__Extracted text__
Why are we still putting up with malaria?

“To ask the right question is already half the solution to the problem.” – Carl Jung
Malaria is a terrible disease.
Malaria kills 600,000 people every year, and incapacitates millions more.
Malaria kills more than a person a minute.
Malaria is the most devastating disease spread by Earth’s most lethal creature.
And yet, despite all of this, we still choose to do nothing about eliminating it.
Sure, we spend billions of dollars trying to find a cure for all sorts of things.
But as the gambling industry knows, trying is a powerful lure to get people to play a game that they have no intention of winning.
“Do or do not. There is no try.”
Perhaps Yoda had a point.
We go through elaborate scientific motions that look like progress but actually are just busywork designed to carve out our careers.
We glorify the power of the microorganism to mutate, evolve and evade all attempts to destroy it.
But what we don’t do is draw a line in the sand and hold ourselves accountable for continuing to allow millions of people to be killed by something we have the power to destroy.
So the question is: Why are we still putting up with Malaria?
The assumption is that we’re being forced to because we have no choice.
But if that assumption were proven to be false, then the truth behind our tolerance for malaria…is because it is of some benefit to us.
It’s a useful tool for controlling and destabilising millions of certain people groups.
The pursuit of a cure for malaria is worth more money than the deployment of a cure.
Malaria is a source of employment and revenue for millions of people.
Malaria research is a guaranteed cash cow for many companies.
Having people to help makes us feel better about ourselves.
If we cure Malaria, then what will we be left to do.
Our reputations and careers have been built for decades on fighting malaria. If we knock it out in the first round we’ll have to face the scary prospect of reinventing who we are.
We’re afraid of not being in charge if we allow “those people” to be empowered and come up from under the bondage of that disease.
These are questions that we Medics aren’t trained to ask.
But if we’ll be brave enough to ask different and difficult questions…And bold enough to respond to the answers we get…then we’ll discover the joy of annihilating problems that are impacting the lives of generations.
Btw, if you take out the word Malaria from this post and insert any other problem that we – or you personally – are tolerating, the same arguments hold true.
Remember, you can’t change what you choose to tolerate.

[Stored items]
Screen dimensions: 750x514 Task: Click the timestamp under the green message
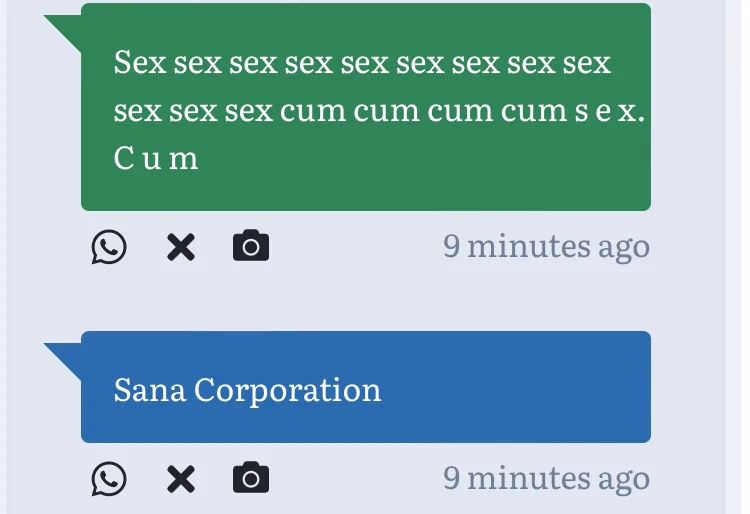pyautogui.click(x=546, y=246)
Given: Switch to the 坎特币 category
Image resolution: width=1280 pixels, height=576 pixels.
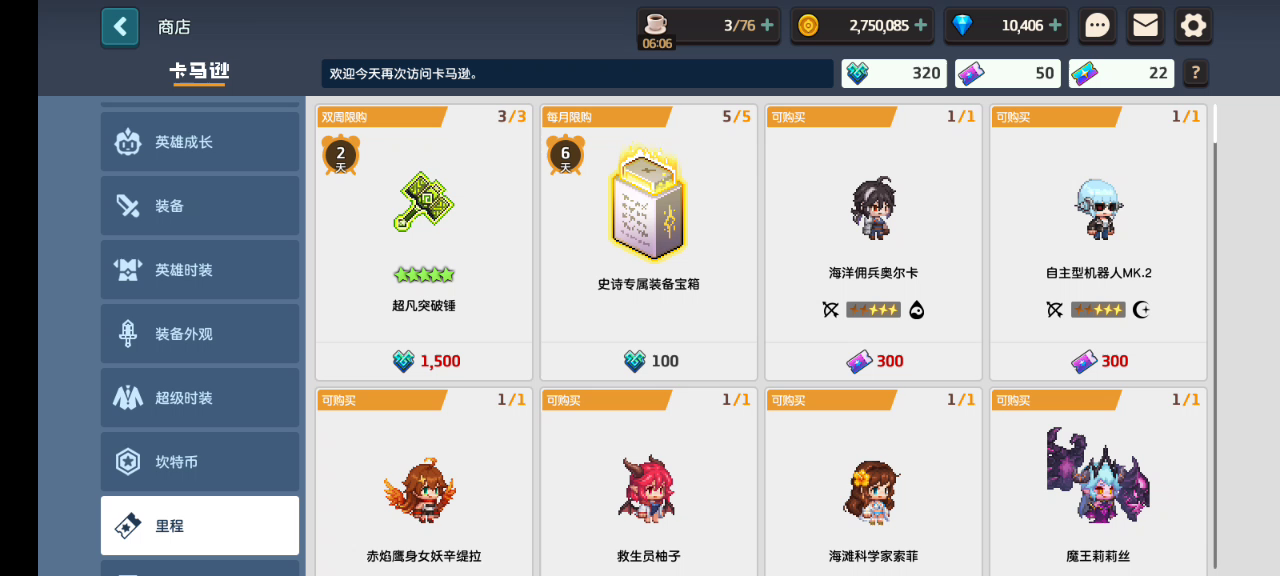Looking at the screenshot, I should click(x=200, y=462).
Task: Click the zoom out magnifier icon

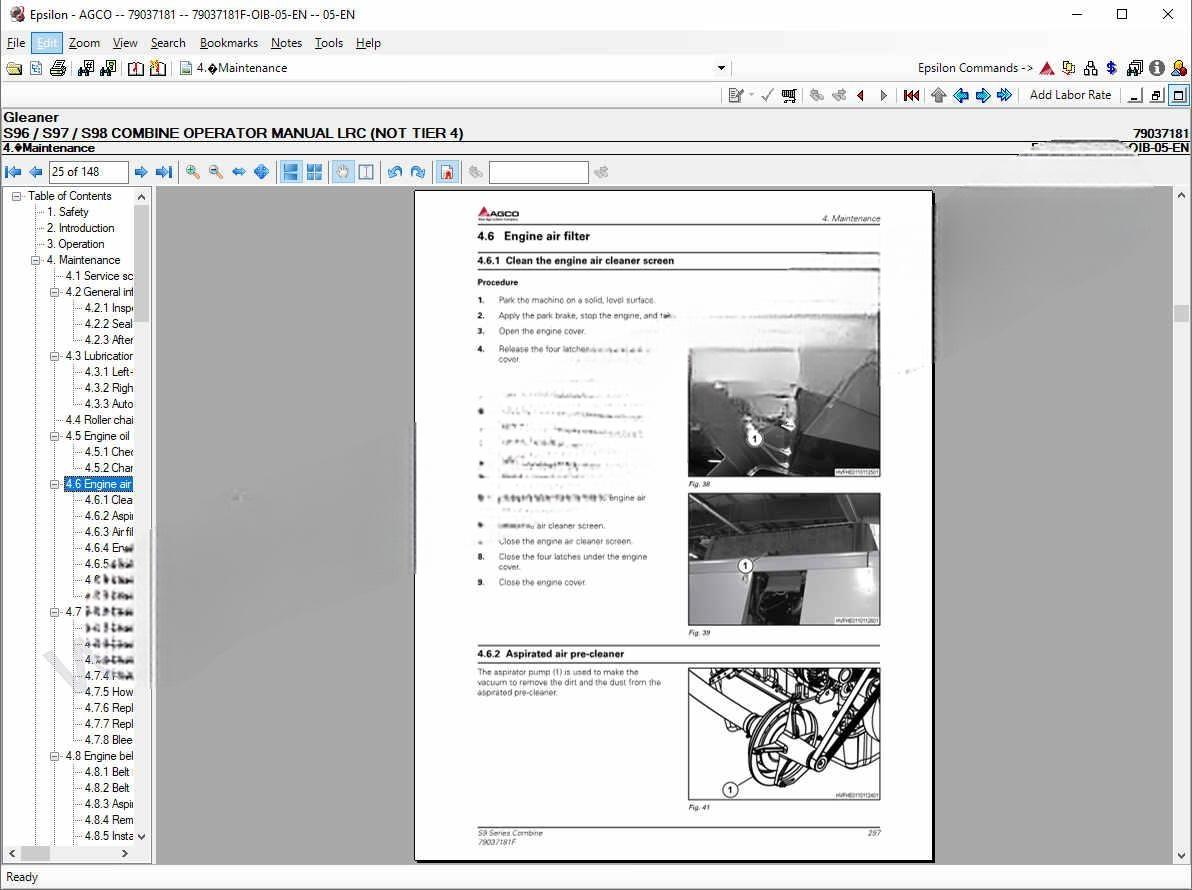Action: pyautogui.click(x=215, y=172)
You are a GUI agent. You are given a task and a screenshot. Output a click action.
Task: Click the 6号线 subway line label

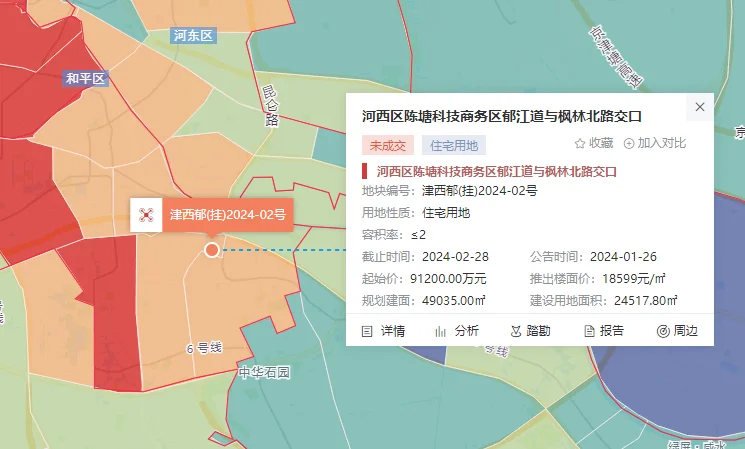(x=203, y=348)
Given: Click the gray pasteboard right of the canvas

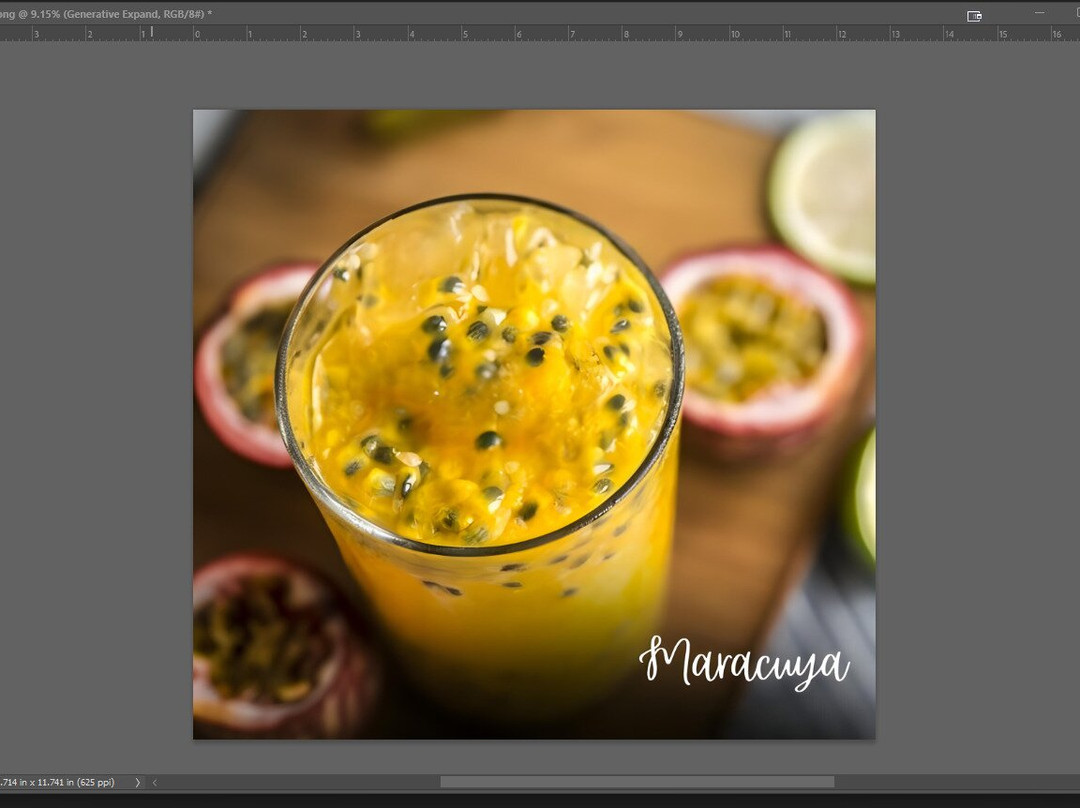Looking at the screenshot, I should (x=975, y=400).
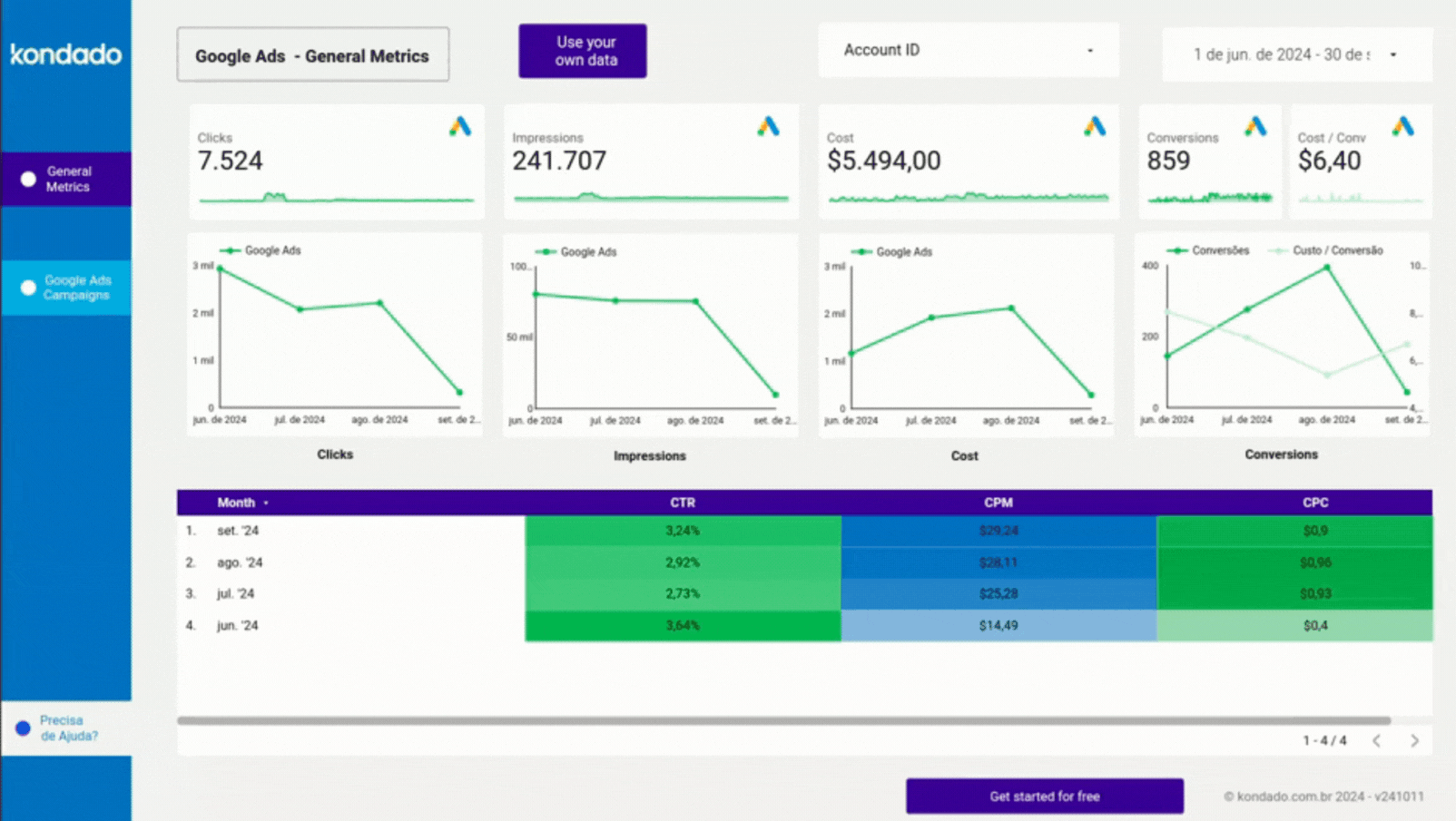Go to previous table page arrow
The width and height of the screenshot is (1456, 821).
[x=1377, y=741]
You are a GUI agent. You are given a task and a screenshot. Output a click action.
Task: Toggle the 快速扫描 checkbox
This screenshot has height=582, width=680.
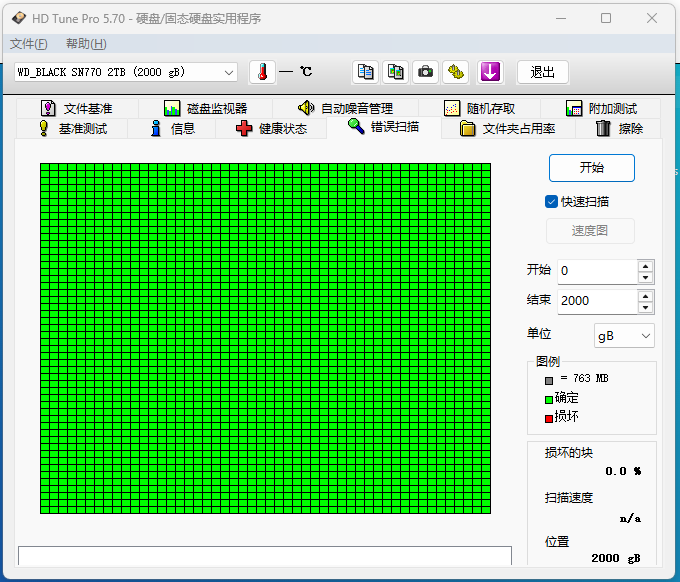click(551, 201)
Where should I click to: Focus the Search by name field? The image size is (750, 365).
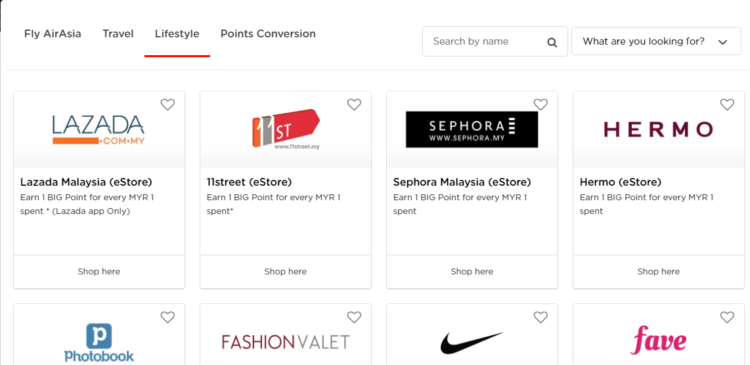tap(495, 41)
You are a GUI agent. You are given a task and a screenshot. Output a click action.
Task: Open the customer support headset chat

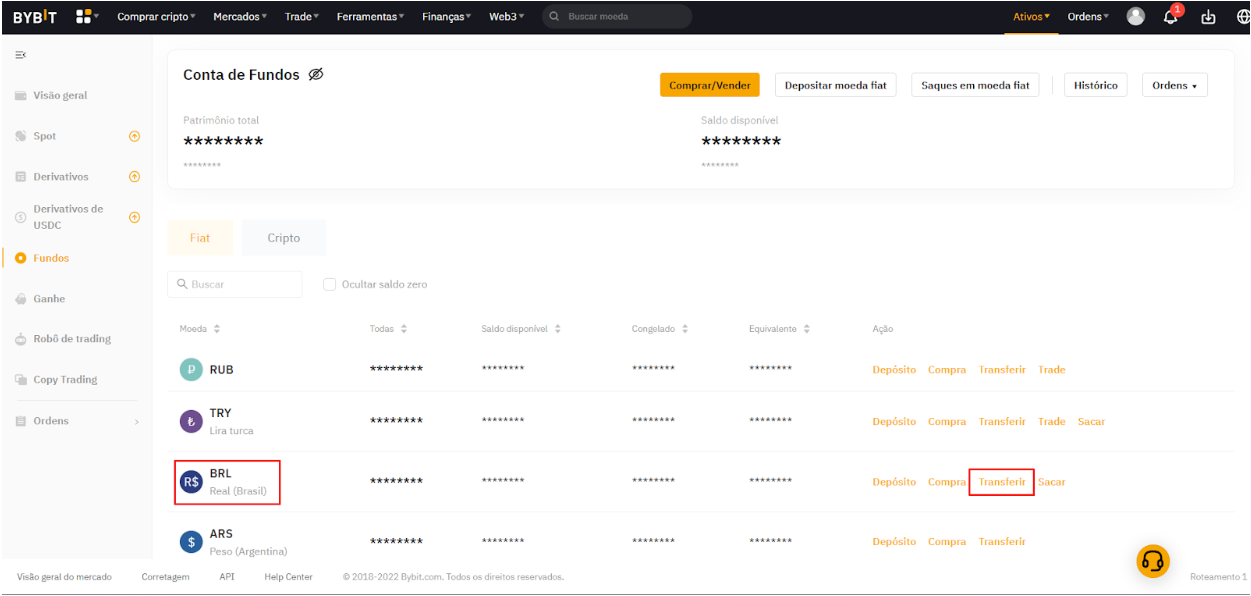click(x=1153, y=561)
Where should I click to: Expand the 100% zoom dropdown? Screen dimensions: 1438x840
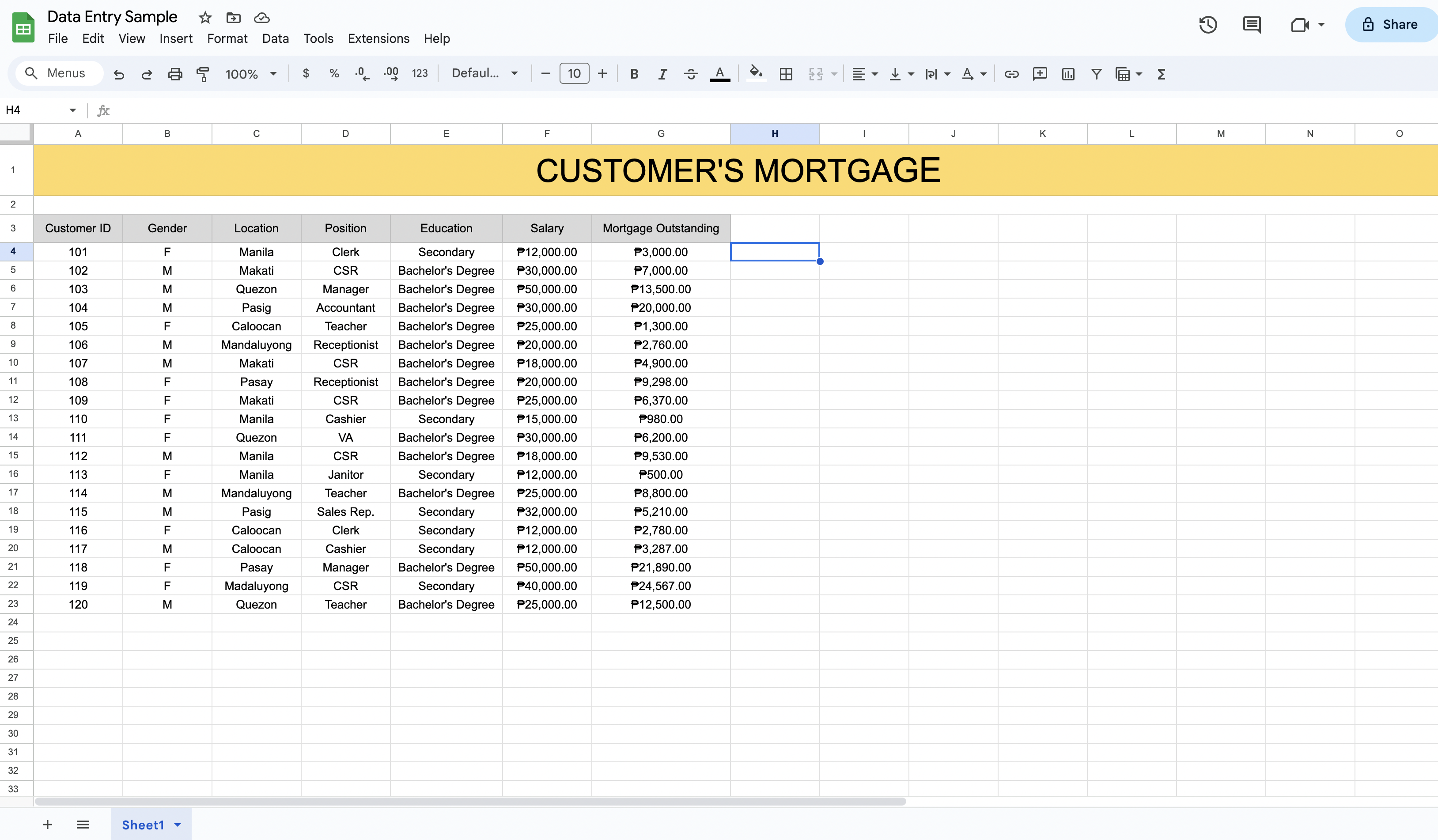251,74
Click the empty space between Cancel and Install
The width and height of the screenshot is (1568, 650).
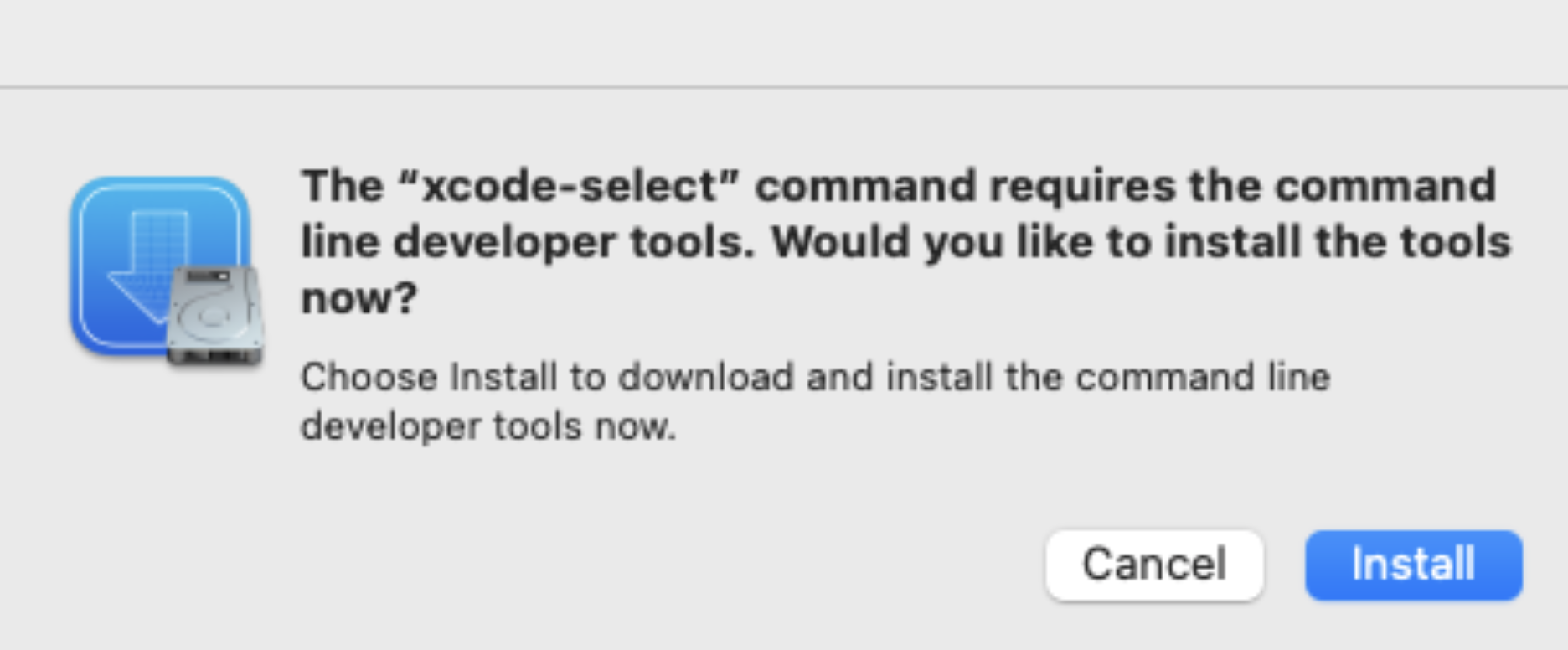click(1287, 565)
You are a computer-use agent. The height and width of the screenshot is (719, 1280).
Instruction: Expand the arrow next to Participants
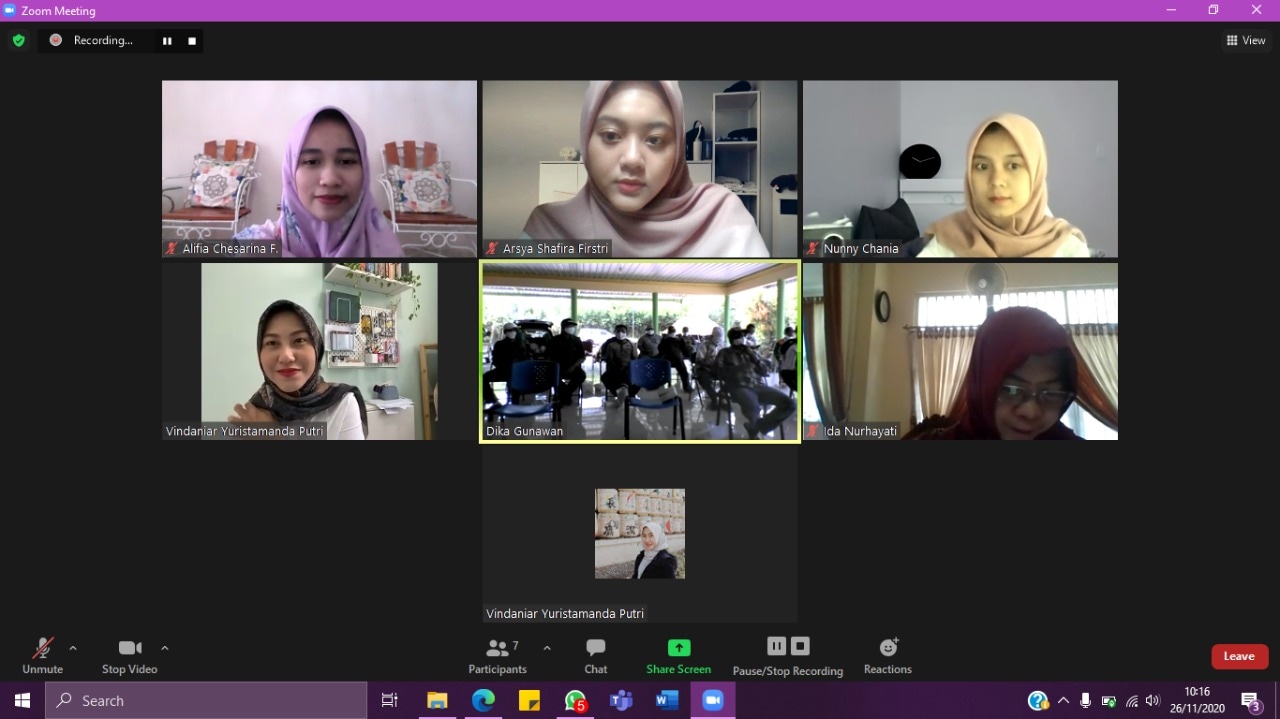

__Problem to work on__
In the piece on malaria, reproduce the passage starting with "But if that" and going on through "for many companies.", substituting "money spinner" for "cash cow".

__Reply to the task__
But if that assumption were proven to be false, then the truth behind our tolerance for malaria…is because it is of some benefit to us.
It’s a useful tool for controlling and destabilising millions of certain people groups.
The pursuit of a cure for malaria is worth more money than the deployment of a cure.
Malaria is a source of employment and revenue for millions of people.
Malaria research is a guaranteed money spinner for many companies.